Since my triple-dose of Carboplatin and PACLitaxel last Friday afternoon, I spent most of the week in bed. Friday night and Saturday passed without a wink of sleep, possibly due to the double-dose of steroids. By Sunday I was pretty much knocked out, sleeping through that day and the next. I can’t remember ever feeling so exhausted after having had so much sleep. A trip to the bathroom on Monday found me actually contemplating taking a nap on the old tile floor rather than tottering the 25 feet back to my bed. I slept through half of Tuesday, and all of Wednesday. Today was my first, full day back to work. The slight dizziness and ache in my joints is still present, but the rest of me is beginning to feel “all the way live” again. Unfortunately, the appetite has also come back; having cancer doesn’t seem to be a reliable substitute for attending Weight Watchers. Oh well, at least most food tastes like it’s worth the calories.
In my 20s I had a friend named Rose who once gave me a compliment I’ve cherished to this day. She used to refer to me as being “All the Way Live.” I knew my usually unchecked exuberance is a big part of me, at times having been made painfully aware that a little reticence on my part might serve me well. She was the first person to make me feel my blatant gusto wasn’t something to be ashamed of.
Today I drove home with the top down, relishing the bright verdure of Beverly Hills in Spring, listening to such cheery tunes as Everything’s Coming Up Roses by Ethel Merman, and smiling at tourists in a multitude of roofless tour vans. After nearly 5 days in bed, being outdoors was a treat…gridlock on Sunset Boulevard or no. I’m hardly up to riding my bike to work, yet (nor was I BEFORE I had cancer), but most activities sound more appealing than drifting through another day in a darkened room.
So, living through cancer isn’t all a sad affair. The low points are pretty low, but the highs are pretty swell.

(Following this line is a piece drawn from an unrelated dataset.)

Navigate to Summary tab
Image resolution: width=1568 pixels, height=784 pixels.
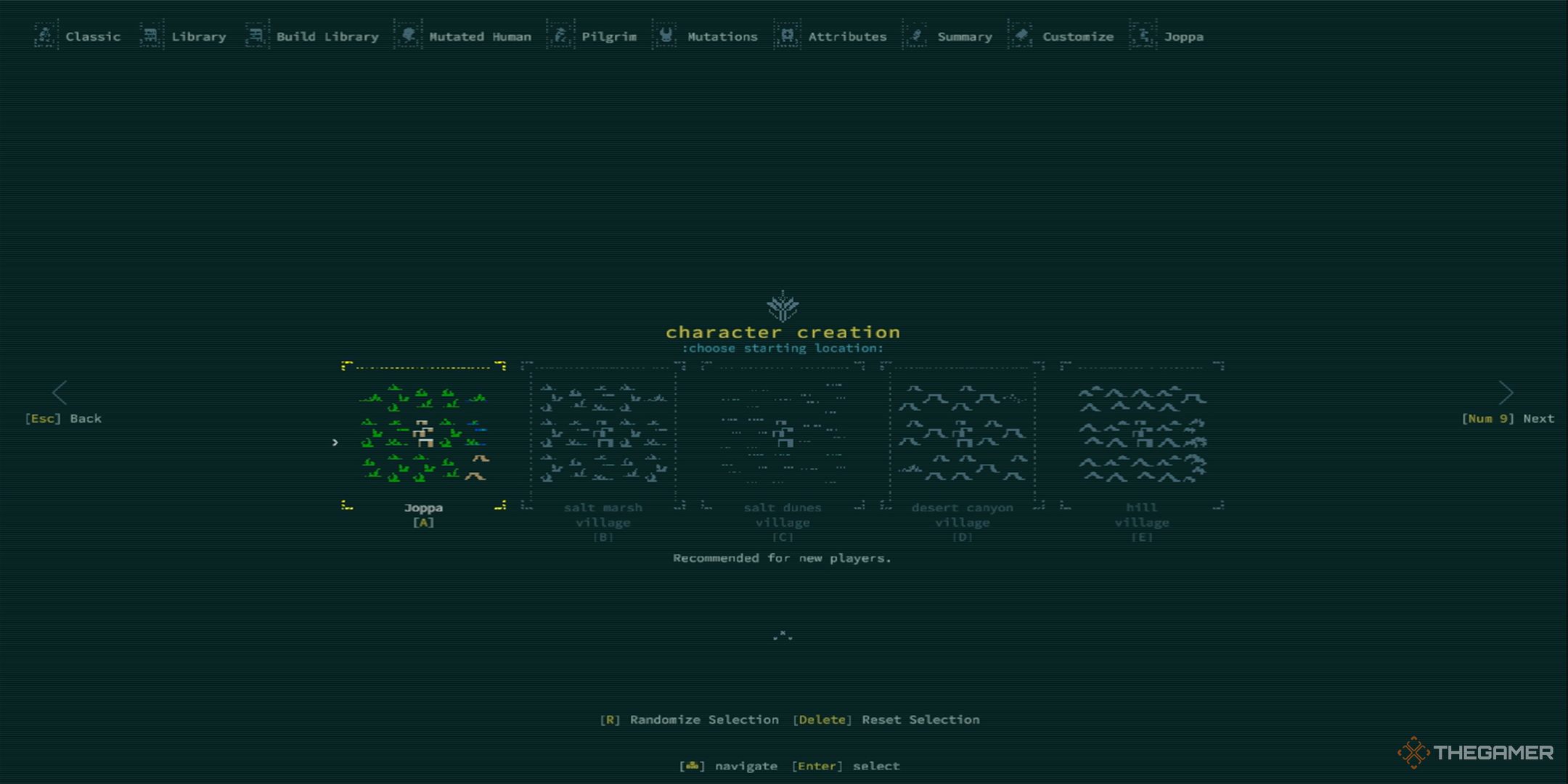coord(955,36)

Not receiving a verdict of NED (No Evidence of Disease) from my post-first line treatment CT Scan was pretty disappointing. High dosage chemo isn’t exactly a ride through Beverly Hills. But, it feels pretty darn good when the side effects start diminishing and the interesting ins-and-outs of life come into brilliant focus again.
I’ve been following a blog written by Linnea Duff, a woman with stage IV NSCLC who just celebrated her sixth year since diagnosis. Having never been NED in six years, she’s come up with another term, NDY, or Not Dead Yet. She’s still active as possible, enjoying her family and living on in Massachusetts.
So, my goal for the next year: to be NDY, and always…always All the Way Live.

Joyce, I appreciate your tenacious battle with Cancer! You are a winner, happy after that rough week you are able to have some good days, enjoying the beautiful things life has to offer,…. Blessings and light
I can’t begin to tell you the visions your writing conjured up for me…of a Victorian lady in a sheer nightgown, floating through a netherworld of smoky mist toward a beckoning glow (Spring!), bedside candlelamp in hand. You have one powerful spirit there, Joyce!!
Ala the movies, your light becomes replaced with your reality on Sunset Boulevard, dashing through Beverly Hills (even at a standstill) with your ’40′s movie star turban flapping in the breeze,…you giddy as hell!! You make me laugh so much, and we all need more of that these days. Thanks for sharing that. The other stuff sounded tough, but I have to tell you…I’m not thinking of you so much as ‘you’re-so-strong-Joyce’ any more…but as someone very committed and determined…that’s a nice swap. Resignation is just not your forte, and Ethal Merman has nothing on you…(she said you’re wearing her out!!…)
p.s.,…what beautiful kale you’re growing!! (ROFL-CGU!)
You must know that’s the interior of a bearded iris, you silly man. Hmmm…I think recognizing interiors of irises is more a gal thing. ;-D
(well, yes…………and I’ll pass on the bearded part!!)… :O)
The bearded…PART? That’s the best part! ;-D
So glad you’re back!!
I have to let you know Steve chuckled over NDY…he really liked that one. I’m sure he’ll use it. We give you huge ((Hugs)) on this battle of life. The good days might be few and far inbetween (Steve) but oh so worth it like you discribed.